As they were going along the road, someone said to him, “I will follow you wherever you go.” And Jesus said to him, “Foxes have holes, and birds of the air have nests, but the Son of Man has nowhere to lay his head.” To another he said,“ Follow me.” But he said, “Lord, let me first go and bury my father.” And Jesus said to him, “Leave the dead to bury their own dead. But as for you, go and proclaim the kingdom of God.” Yet another said, “I will follow you, Lord, but let me first say farewell to those at my home.” Jesus said to him, “No one who puts his hand to the plow and looks back is fit for the kingdom of God.”
1 Kings 19
So Elijah went and found Elisha the son of Shaphat, who was plowing with twelve yoke of oxen in front of him, and he was with the twelfth. Elijah passed by him and cast his cloak upon him. And he left the oxen and ran after Elijah and said, “Let me kiss my father and my mother, and then I will follow you.” And he said to him, “Go back again, for what have I done to you?” And he returned from following him and took the yoke of oxen and sacrificed them and boiled their flesh with the yokes of the oxen and gave it to the people, and they ate. Then he arose and went after Elijah and assisted him.

**Supplied information:**

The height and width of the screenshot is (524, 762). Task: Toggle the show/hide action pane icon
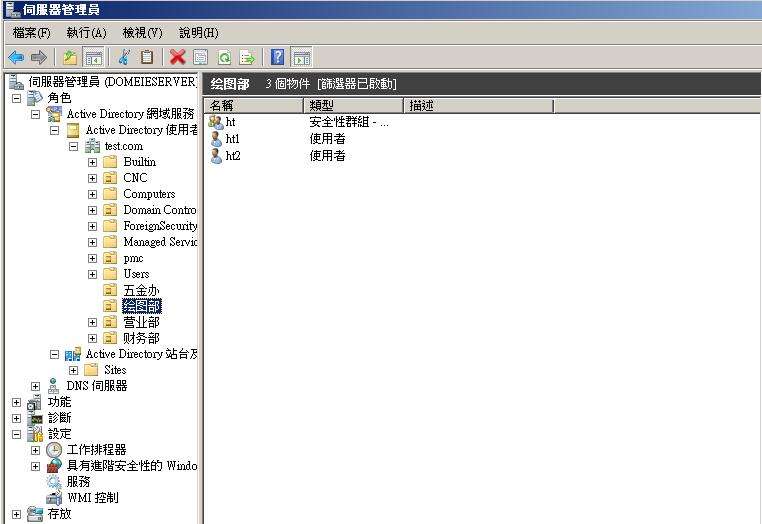coord(301,57)
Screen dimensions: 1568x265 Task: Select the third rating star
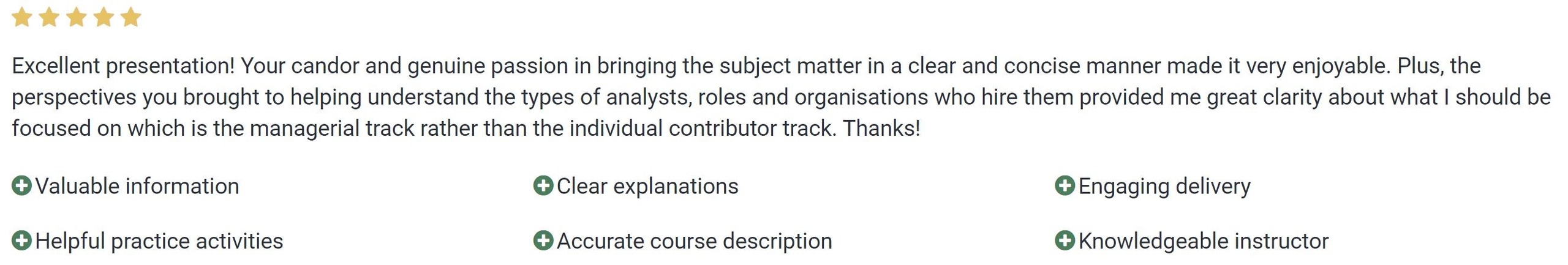point(76,17)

**Brief 1:**
Using the scripture text, decide whether each statement is true, and answer yes or no with the text's deciding words quoted exactly. (a) Elisha was plowing with twelve yoke of oxen. (b) Jesus let the man who wanted to bury his father go home first. (c) Elisha boiled the flesh of the oxen with the yokes.
**Brief 2:**
In the scripture text, what did Elijah cast upon Elisha as he passed by him?
**Brief 3:**
Carry on the scripture text from its final sentence.

**Exercise answer 1:**
(a) Yes: "who was plowing with twelve yoke of oxen in front of him"
(b) No: "Leave the dead to bury their own dead."
(c) Yes: "boiled their flesh with the yokes of the oxen"

**Exercise answer 2:**
His cloak.

**Exercise answer 3:**
Notice the contrast between the responses men gave Jesus when he called them to proclaim the kingdom of God, and the response Elisha gave Elijah. Elisha did resist his calling initially. When Elijah put his cloak around him, his response was very similar to some of the responses Jesus heard when he called men to go out and proclaim the Kingdom.
Elisha said to Elijah, “Let me kiss my father and mother goodbye, and I will follow you.”
One of the men called by Jesus responded, “I will follow you, Lord, but let me first say goodbye to my family.” See the similarity? In fact, when Jesus answered that man, “No one who puts his hand to the plow and looks back is fit for the kingdom of God.” I think it was a direct reference to the calling of Elisha.
When Elisha was called, yes, he was hesitant at first, just as some of us were. But Elijah’s answer to Elisha’s request, that he first be allowed to go tell his father and mother goodbye, was meant to make Elisha stop and think about the significance of what had just happened. “Think about this Elisha. Think about who it is that just called you.” It wasn’t Elijah who called him, it was God. Well, Elisha didn’t think about it very long because in the next verse, we’re told how he cut up the oxen and used the wooden parts of the plows and yokes to cook the meat, which he in turn shared with all the people who lived nearby. In other words, he burned the plows and barbequed the cows. And once that was done, gone was his only means of making a living. He was fully committed at that point to putting his full faith and trust in God.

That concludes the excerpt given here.